War story: when Visual Studio 6 was relatively fresh and exciting, a *very*
inexperienced programmer showed me this program, which he'd copied from
K&R2:

#include <stdio.h>

/* count characters in input: first version */
main()
{
long nc;
nc = 0;
while (getchar() != EOF)
++nc;
printf("%ld\n", nc);
}

He could not get it to produce any output. I smiled, and explained how to
trigger the loop condition with ^Z, and he said that actually he happened
to know about that, and in any case it wouldn't produce any output even
when data was redirected in from a file.

He was convinced that he had somehow mistyped something, and had compared
every single character to the K&R2 original. He'd changed spacing, used
tabs, changed the tab size on his editor - everything. He couldn't see
what he'd done wrong, but he was sure he'd done *something* wrong.

You know where I'm headed with this, I'm sure. The bug was fixed in
Microsoft's next Visual Studio Service Pack.
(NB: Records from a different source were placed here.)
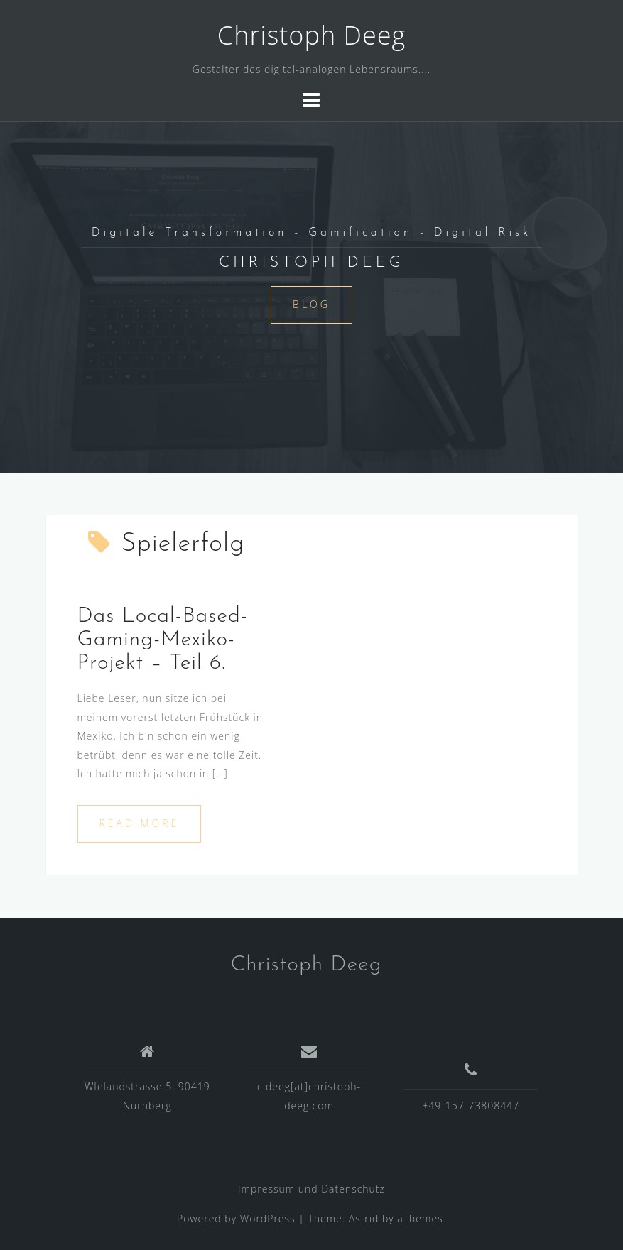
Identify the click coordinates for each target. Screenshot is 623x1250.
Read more (139, 823)
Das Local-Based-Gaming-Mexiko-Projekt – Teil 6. (162, 639)
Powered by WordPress (236, 1218)
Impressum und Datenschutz (311, 1188)
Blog (311, 304)
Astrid (364, 1218)
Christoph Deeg (311, 35)
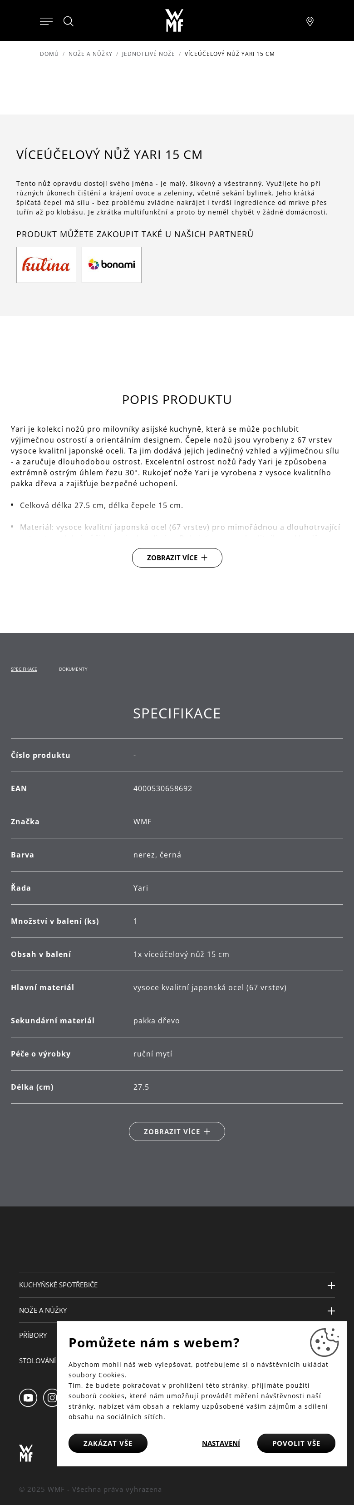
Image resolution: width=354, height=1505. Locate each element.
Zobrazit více (172, 557)
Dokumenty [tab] (73, 669)
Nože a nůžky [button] (43, 1310)
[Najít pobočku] (310, 20)
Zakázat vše (108, 1443)
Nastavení (221, 1443)
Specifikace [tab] (24, 669)
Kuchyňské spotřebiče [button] (58, 1284)
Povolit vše (296, 1443)
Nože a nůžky (91, 54)
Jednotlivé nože (148, 54)
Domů (49, 54)
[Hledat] (69, 21)
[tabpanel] (177, 923)
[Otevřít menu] (46, 20)
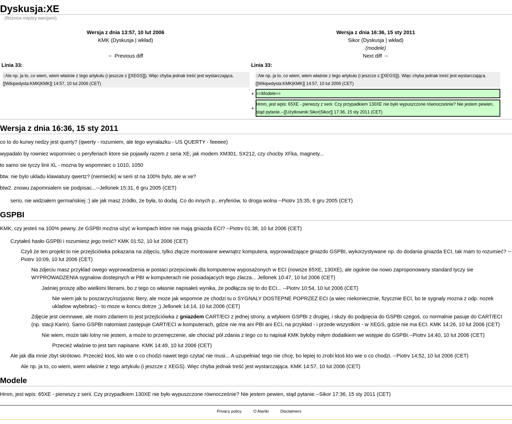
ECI (217, 228)
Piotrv (288, 200)
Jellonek (109, 188)
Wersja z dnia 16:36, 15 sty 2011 (375, 32)
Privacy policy (229, 411)
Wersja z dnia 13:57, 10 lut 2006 (125, 32)
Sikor (354, 40)
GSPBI (93, 228)
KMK (104, 40)
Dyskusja (123, 40)
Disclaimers (290, 411)
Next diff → (376, 56)
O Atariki (260, 411)
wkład (144, 40)
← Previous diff (125, 56)
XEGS (377, 324)
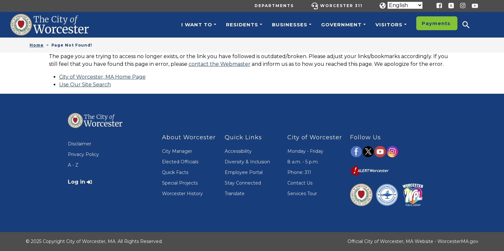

So yes, inexperienced programmers do sometimes find bugs in
implementations. But it doesn't happen much more often than Patent Office
clerks win Nobel Prizes.

An experienced programmer will assume, in the first instance, that his or
her code is wrong (because, in his or her experience, that is the most
likely explanation). It is only after much head-scratching ("that's
funny"), puzzled discussions with colleagues ("what's wrong with this
code?"), and detailed consultations with experts in the field ("well, /I/
can't see anything wrong with my code, but there must be something wrong
with it - how about it, folks?"), that he or she might eventually conclude
that the compiler or the library implementation is in error.